Authors confirmed that the recruitment has been begun in 15th Dec, 2018 and expected that recruitment will be completed in 20th Dec, 2019. The flow chart of the study protocol and the time schedule of enrolment, interventions, assessments, and visits for participants are indicated in Figures 1 and 2.

abbreviations

ANCOVA: Analysis of covariance; BMI: Body mass index; CF: Cystic fibrosis; CFRD: Cystic fibrosis-related diabetes mellitus; CFTR: CF transmembrane conductance regulator; ELISA: Enzyme-linked immunosorbent assay; GI: Glycemic index; FBG: Fasting blood glucose; HbA1c: Hemoglobin A1c; HDL: High-density lipoprotein; HFHC: High-fat, high-calorie diet; HGI: High glycemic index; HOMA-IR: Homeostasis model assessment-estimated insulin resistance index; IFNγ: interferon-gamma; IL: Interleukin; LDL: Low-density lipoprotein; LG: Low-glycemic index/high-fat, high-calorie diet; OGTT: Oral glucose tolerance test; TG: Triglyceride; TC: Total cholesterol.

declarations

Acknowledgments

The authors thank all mangers and staff of the Cystic Fibrosis Clinic of the Children’s Medical Center.

Authors’ contributions

ZG designed the initial idea of this work, which was further developed by MM and MM. SY advised on statistical analysis. ZG organized participant management and data collection. ZG and MM drafted the manuscript. The manuscript has been read and approved by all authors.

Funding

This study has been supported by Tehran University of Medical Sciences and Health Services (Project No. 9423324002). The funder has no role in study design, collection, analysis, and interpretation of data, writing of the paper, or the decision to submit the paper.
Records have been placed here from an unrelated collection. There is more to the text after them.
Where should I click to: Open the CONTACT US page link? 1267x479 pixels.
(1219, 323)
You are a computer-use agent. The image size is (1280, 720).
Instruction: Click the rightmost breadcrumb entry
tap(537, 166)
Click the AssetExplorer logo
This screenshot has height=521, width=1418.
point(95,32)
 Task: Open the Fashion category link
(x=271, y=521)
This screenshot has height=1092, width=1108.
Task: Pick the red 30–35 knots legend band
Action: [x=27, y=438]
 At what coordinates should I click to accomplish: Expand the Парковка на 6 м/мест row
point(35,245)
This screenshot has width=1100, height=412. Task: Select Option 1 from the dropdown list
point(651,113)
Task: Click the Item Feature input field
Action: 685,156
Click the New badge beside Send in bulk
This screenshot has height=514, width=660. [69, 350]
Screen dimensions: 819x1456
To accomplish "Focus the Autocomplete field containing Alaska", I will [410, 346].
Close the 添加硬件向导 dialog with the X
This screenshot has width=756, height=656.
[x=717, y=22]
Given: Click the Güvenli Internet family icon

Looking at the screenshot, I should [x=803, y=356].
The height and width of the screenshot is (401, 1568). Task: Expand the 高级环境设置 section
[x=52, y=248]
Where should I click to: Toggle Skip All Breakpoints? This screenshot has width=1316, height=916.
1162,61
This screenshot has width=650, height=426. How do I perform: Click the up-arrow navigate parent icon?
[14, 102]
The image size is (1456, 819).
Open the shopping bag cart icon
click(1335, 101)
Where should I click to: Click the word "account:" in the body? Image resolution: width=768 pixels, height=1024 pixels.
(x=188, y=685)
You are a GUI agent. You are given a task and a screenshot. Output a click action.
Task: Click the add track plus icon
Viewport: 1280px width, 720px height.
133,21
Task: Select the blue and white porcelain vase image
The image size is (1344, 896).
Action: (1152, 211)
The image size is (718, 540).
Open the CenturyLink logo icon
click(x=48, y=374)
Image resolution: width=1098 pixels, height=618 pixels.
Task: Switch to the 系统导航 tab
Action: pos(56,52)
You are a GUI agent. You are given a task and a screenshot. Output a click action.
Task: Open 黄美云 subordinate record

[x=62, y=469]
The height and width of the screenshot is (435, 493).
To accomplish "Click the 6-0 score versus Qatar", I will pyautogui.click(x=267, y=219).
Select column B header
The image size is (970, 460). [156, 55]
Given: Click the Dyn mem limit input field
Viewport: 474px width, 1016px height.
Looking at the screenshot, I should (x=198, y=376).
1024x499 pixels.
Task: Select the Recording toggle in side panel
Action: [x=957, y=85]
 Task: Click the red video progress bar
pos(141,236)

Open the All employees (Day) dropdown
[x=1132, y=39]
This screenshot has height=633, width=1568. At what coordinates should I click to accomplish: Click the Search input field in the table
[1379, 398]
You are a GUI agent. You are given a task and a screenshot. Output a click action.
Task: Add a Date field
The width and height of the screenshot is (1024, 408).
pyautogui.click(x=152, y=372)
Availability of data and materials

Not applicable.

Ethics approval and consent to participate

The local Ethics Committee of Tehran University of Medical Sciences has approved study protocol (IR.TUMS.VCR.REC.1396.3171). A written informed consent form will be obtained before participating in the study by investigator. Whenever a person is unable to continue supplementation, he/she will be excluded from the study.

Consent for publication

Not applicable.

Competing interests

The authors declare that they have no competing interests.